JETS Poor Man's Covered Call: Strike Selection, Premium & Risk

How to sell poor man's covered calls on U.S. Global Jets ETF — optimal strikes, expected premium, and the risks that actually matter for a mid-cap etf name.

ETFHigh IVGood liquidityETF

Is JETS a good poor man's covered call candidate?

JETS (U.S. Global Jets ETF) is one of the most heavily traded ETFs for options strategies. Tight spreads and good open interest across strikes make it ideal for premium sellers. Because JETS is a basket rather than a single name, single-stock earnings risk is diffused, which is a meaningful edge for consistent income.

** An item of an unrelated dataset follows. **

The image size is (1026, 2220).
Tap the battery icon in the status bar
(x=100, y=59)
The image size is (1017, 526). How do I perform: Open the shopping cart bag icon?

Strike selection for a JETS poor man's covered call

For a JETS PMCC, buy a long-dated call with 0.80+ delta (typically 12-18 months out) as your synthetic long, then sell short-dated calls 8-12% above the stock price at 0.15-0.25 delta. The LEAPS tie up roughly 30-50% of the capital of buying 100 shares, which is especially valuable on a low share price ticker like JETS.

Expected premium and income on JETS

Typical monthly premium collected on JETS runs around 2.0-3.5% of capital, which annualizes to roughly 24-42% if you sell new contracts every cycle. Capital required to run a single contract wheel on JETS is under $5,000 — the share price and the 100-share lot size set the minimum, not the strategy.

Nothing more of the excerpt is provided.